TeenNick had already embraced the daily soap opera format starting with the tenth season of the Canadian teen drama Degrassi in 2010, airing four episodes weekly. The teen supernatural mystery series House of Anubis (based on a Dutch/Belgian series) followed in 2011, with serialized daily episodes airing on Nickelodeon (and later TeenNick). These successes led to Hollywood Heights, which would run for 16 weeks with, in the tradition of telenovelas, a resolution of storylines. Ed Martin of MediaPost.com called it "in every way a major experiment for Nick at Nite, from production to scheduling to publicity and promotion."

==Broadcast==
Nick at Nite previewed the first episode of Hollywood Heights several times starting on June 11, 2012, before the 80-episode limited series officially premiered on June 18, 2012. The show initially ran every weeknight at 9 p.m. (EST), but halfway through the series on August 13, 2012, it was moved to Nick at Nite's sister channel TeenNick at 8 p.m. EST.

==Reception==
Robert Lloyd of the Los Angeles Times noted that the series was produced by executive and creative personnel "whose combined credits include what seems to be every major network soap opera of the last 50 years as well as 21st-century reality soaps such as The Hills and The City." He wrote, "If Heights is not particularly novel—it is, after all, based on a series two decades old—neither does it reek of must and mildew.
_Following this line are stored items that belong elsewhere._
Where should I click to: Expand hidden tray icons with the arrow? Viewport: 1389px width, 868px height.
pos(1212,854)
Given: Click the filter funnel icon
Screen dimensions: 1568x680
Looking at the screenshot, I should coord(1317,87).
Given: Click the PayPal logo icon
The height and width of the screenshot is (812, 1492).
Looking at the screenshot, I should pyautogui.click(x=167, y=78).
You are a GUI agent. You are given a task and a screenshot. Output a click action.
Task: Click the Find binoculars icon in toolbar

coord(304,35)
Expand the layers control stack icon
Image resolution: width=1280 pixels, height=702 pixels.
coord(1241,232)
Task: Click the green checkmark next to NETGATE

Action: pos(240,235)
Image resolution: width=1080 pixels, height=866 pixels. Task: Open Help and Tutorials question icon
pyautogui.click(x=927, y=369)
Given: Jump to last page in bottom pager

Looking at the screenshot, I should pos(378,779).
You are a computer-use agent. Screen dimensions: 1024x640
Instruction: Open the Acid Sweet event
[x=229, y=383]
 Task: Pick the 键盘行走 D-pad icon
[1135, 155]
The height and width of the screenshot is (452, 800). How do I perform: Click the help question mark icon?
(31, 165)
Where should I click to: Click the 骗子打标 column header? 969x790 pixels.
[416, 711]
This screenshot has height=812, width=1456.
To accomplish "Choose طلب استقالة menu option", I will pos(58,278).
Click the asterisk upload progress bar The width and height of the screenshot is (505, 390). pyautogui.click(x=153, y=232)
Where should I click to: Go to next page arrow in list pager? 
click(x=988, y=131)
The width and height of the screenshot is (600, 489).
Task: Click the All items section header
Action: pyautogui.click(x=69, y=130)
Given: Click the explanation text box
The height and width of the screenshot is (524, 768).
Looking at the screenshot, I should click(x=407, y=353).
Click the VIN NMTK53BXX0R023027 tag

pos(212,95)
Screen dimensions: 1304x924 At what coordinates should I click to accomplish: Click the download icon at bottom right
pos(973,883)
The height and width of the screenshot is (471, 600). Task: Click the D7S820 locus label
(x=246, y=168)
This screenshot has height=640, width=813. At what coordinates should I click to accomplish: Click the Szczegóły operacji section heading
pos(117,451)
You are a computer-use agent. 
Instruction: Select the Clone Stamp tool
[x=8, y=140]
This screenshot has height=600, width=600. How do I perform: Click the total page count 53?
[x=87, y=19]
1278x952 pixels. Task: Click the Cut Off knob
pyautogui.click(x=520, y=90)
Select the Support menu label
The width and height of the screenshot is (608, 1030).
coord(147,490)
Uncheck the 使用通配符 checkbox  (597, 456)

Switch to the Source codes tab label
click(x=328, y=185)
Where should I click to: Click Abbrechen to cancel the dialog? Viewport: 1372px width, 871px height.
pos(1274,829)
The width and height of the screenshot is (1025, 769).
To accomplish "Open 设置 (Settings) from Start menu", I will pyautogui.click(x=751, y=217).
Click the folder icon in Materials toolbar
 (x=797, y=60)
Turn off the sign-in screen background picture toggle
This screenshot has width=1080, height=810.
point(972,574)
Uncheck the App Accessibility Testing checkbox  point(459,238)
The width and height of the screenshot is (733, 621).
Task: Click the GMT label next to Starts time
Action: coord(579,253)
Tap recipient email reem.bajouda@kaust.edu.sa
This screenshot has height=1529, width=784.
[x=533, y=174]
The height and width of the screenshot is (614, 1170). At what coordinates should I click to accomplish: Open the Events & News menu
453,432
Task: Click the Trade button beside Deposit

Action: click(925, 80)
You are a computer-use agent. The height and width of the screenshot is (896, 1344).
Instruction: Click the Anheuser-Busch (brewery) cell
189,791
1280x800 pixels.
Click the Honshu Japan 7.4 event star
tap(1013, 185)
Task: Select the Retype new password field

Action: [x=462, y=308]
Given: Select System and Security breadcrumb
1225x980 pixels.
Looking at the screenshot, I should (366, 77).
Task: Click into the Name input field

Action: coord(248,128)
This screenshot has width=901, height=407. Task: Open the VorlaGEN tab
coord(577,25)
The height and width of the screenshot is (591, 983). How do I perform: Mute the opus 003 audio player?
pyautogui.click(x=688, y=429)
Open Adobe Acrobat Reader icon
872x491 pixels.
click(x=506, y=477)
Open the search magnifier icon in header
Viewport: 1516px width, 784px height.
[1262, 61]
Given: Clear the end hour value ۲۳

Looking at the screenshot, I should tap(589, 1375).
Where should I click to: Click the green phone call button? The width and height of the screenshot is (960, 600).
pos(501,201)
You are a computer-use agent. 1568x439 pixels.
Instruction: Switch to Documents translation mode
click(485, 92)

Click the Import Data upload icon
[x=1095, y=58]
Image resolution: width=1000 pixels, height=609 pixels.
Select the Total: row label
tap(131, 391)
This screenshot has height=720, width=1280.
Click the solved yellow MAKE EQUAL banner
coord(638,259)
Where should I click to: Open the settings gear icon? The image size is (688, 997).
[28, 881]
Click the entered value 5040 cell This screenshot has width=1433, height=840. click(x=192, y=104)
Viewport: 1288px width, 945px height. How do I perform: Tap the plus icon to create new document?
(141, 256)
Nor do the musical performances seem contrived, or rather they seem authentically contrived, staged as they would be staged by a performer like Eddie, who deals in thumping aspirational party anthems." Lloyd added, "what I've seen, if not exactly appointment television for a person of my age and interests, is pretty appealing; by the standards of most other TV shows about teens and pop stars, it is well observed, well informed and (so far) plausible."

Joe Caramanica of The New York Times wrote, "Even though the melodrama, highly structured scripting and stilted camera shots are indebted to the telenovela form, Hollywood Heights owes the most to the rat-tat-tat rhythms of Gilmore Girls." Of James Franco's performance Caramanica wrote, "Mr. Franco chews more than his share of scenery, which turns out to be a necessary strategy. In an environment like this, in which all the performances have soft edges, and no one is steering the scenes too aggressively, acting out is the only sort of acting that gets noticed. His frazzled energy isn’t realistic but is instead fantastical and a running commentary on the stiltedness of the rest of the proceedings."

Ed Martin of MediaPost.com noted that creatively the series "so far has been a bit on the safe and sterile side, even more than Degrassi and certainly more than the often quite edgy fare on ABC Family." Varietys Brian Lowry wrote that though Hollywood Heights was "tailored to [Nickelodeon's] demo with a musical component and teen-tempting leads ... For a show with a pop undercurrent that proclaims itself 'sizzling', Heights is pretty tepid and lacks a hit song’s most basic element: A catchy hook." Suggesting that daily episodes were difficult to reasonably keep up with, Caramanica still called it "comfort TV with narrative soul." Martin agreed that daily episodes "may be too much of a demand to place on potential viewers in the new media world of ever-increasing competition and ever-shrinking attention spans."